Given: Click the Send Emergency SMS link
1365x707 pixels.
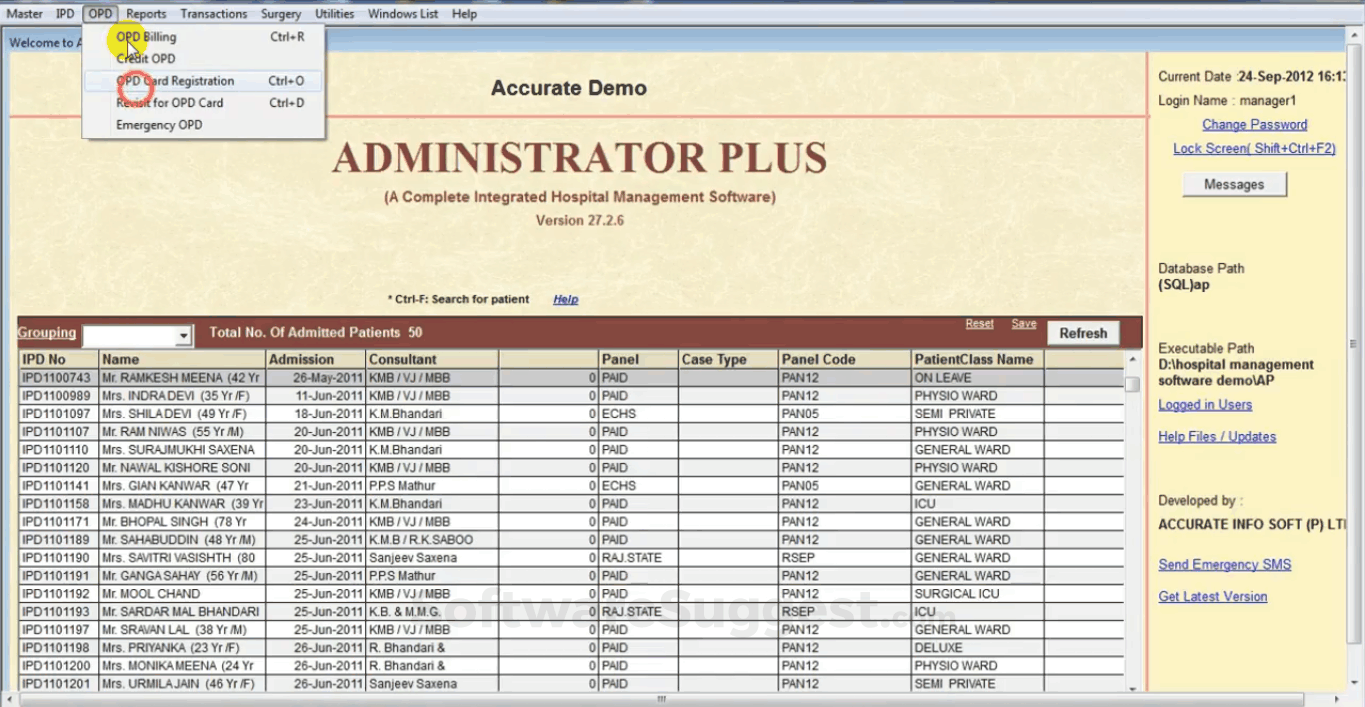Looking at the screenshot, I should (x=1224, y=564).
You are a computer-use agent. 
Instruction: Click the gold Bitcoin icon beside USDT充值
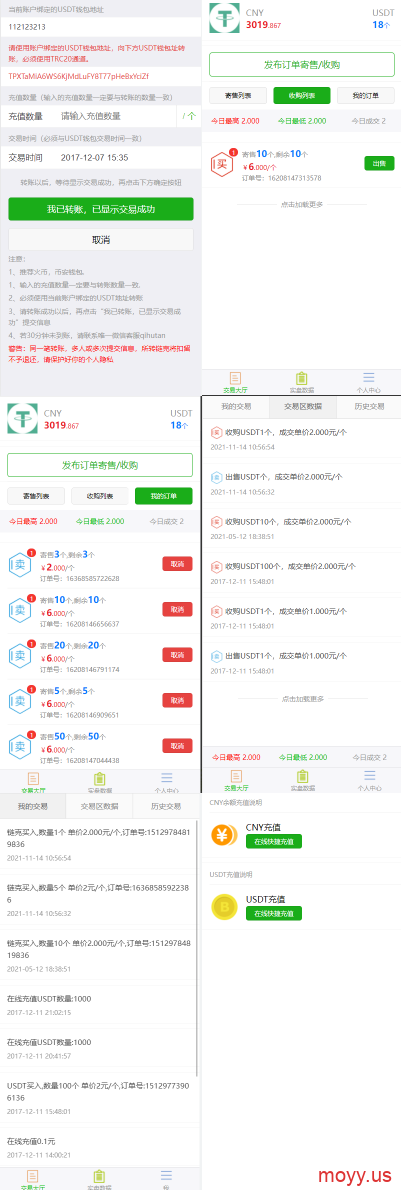click(225, 906)
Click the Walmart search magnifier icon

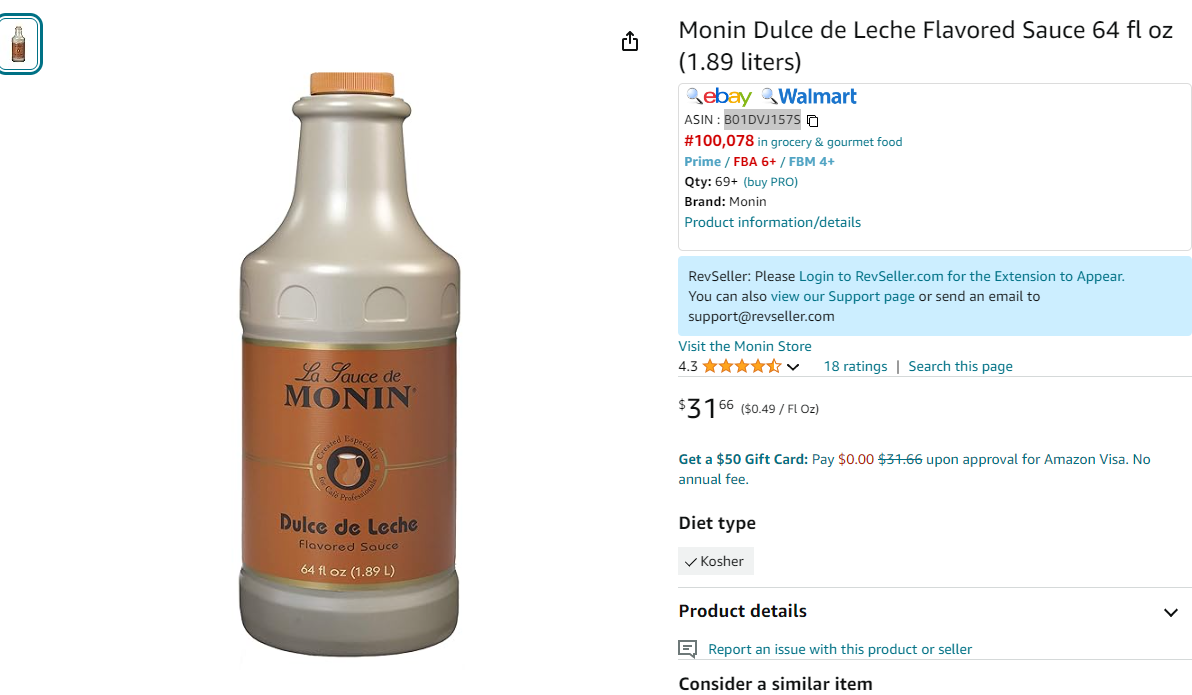pos(769,96)
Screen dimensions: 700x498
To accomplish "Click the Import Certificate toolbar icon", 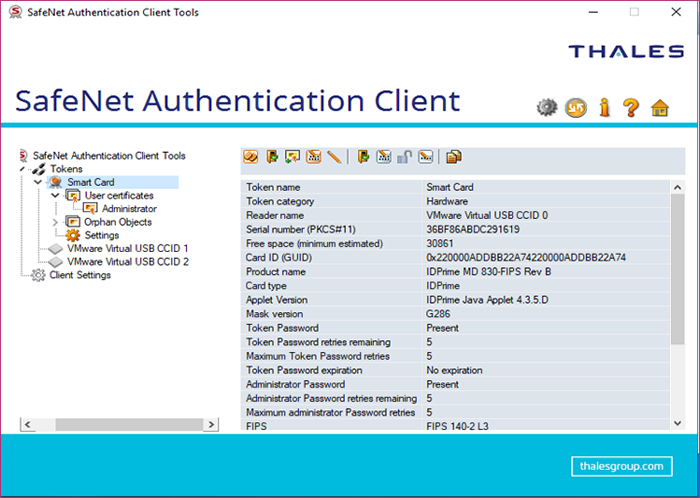I will [292, 156].
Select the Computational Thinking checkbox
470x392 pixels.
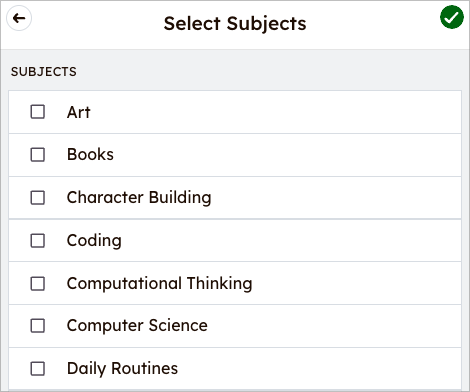click(38, 284)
━━━━
## THE TASK
Copy out the data lines from the line with "Select the Computational Thinking checkbox" up to and including the last line of the data, leaving out the pictures.

## EXERCISE RESULT
Select the Computational Thinking checkbox
470x392 pixels.
click(38, 284)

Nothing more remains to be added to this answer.